ИСХОДНЫЙ ТЕКСТ:
::::

Если же рассуждать не о глобальных вещах, а вернуться к конкретной ситуации, то, пережив нулевую ничью, Яшин, безусловно, вскоре пришел в себя. Осознал, что могло произойти, если бы их форвард… и т. д. А когда это самое осознание овладело им целиком, Лев Иванович чуть было не дошел до качалинского состояния во время одной четвертой финала, когда седой тренер закрыл лицо руками в момент исполнения вратарем филигранной обводки. На переигровку основной голкипер попросил его не выпускать. Ко всему прочему, представлялось абсолютно ясным, что «второе действие» мужественным ребятам из дружественной страны не по силам. Так и вышло. 4:0 без вопросов и с Разинским в «раме».
В результате получилось как нельзя лучше: перед болгарами в полуфинале Яшин лишний день отдохнул, да и нервы привел в порядок.

::::

СТРОКИ НАБОРА ДАННЫХ:
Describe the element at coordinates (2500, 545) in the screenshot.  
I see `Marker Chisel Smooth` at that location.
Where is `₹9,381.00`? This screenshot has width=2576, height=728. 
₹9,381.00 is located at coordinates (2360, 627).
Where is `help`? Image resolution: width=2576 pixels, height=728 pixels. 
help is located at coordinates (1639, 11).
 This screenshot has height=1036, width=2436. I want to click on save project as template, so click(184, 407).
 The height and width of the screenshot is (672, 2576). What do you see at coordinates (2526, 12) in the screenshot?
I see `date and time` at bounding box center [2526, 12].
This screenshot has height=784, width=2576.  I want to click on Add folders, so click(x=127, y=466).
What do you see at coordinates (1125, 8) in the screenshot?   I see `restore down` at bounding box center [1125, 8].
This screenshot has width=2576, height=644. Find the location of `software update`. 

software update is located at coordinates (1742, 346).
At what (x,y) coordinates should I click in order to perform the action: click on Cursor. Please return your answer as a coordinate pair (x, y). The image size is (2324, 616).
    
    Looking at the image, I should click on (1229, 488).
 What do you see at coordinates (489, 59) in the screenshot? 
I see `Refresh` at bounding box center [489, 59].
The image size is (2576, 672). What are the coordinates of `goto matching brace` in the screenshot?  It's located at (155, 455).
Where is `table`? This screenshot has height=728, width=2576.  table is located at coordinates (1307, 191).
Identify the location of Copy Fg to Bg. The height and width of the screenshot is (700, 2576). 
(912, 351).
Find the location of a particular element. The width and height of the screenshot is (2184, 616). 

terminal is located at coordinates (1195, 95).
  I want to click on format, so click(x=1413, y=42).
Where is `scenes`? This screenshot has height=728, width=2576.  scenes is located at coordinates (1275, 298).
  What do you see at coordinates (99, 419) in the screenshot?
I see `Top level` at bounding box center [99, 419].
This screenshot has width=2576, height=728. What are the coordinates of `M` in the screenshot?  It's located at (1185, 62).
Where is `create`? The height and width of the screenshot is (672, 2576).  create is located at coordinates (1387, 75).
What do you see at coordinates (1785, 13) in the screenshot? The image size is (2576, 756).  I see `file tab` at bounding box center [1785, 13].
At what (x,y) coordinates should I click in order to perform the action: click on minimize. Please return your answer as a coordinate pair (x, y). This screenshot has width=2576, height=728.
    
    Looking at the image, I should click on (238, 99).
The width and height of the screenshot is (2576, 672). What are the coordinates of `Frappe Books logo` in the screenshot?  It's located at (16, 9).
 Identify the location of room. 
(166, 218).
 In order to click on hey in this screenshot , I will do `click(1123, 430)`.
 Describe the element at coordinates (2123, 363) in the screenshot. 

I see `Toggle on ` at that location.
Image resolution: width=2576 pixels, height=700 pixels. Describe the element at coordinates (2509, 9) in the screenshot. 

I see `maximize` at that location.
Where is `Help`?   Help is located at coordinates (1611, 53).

::::

ВЫПОЛНИТЕ ЗАДАНИЯ:
(A) Ответьте на вопросы по отрывку о Яшине:
(i) С каким счетом завершилась переигровка?
(ii) Кто стоял в «раме» в этой переигровке?
(iii) С кем предстояло играть в полуфинале?
(B) Преобразуйте записи в таблицу Markdown со столбцами «№» и «Строка записи». Начните со строки записей, где есть «Find the location of a», и закончите строкой, где есть «This screenshot has width=2576, height=728. What». Пустые строки пропустите.

ОТВЕТЫ К ЗАДАНИЯМ:
(A)
(i) 4:0.
(ii) Разинский.
(iii) С болгарами.

(B)
| № | Строка записи |
|---|---|
| 1 | Find the location of a particular element. The width and height of the screenshot is (2184, 616).  |
| 2 | terminal is located at coordinates (1195, 95). |
| 3 |   I want to click on format, so click(x=1413, y=42). |
| 4 | Where is `scenes`? This screenshot has height=728, width=2576.  scenes is located at coordinates (1275, 298). |
| 5 |   What do you see at coordinates (99, 419) in the screenshot? |
| 6 | I see `Top level` at bounding box center [99, 419]. |
| 7 | This screenshot has width=2576, height=728. What are the coordinates of `M` in the screenshot?  It's located at (1185, 62). |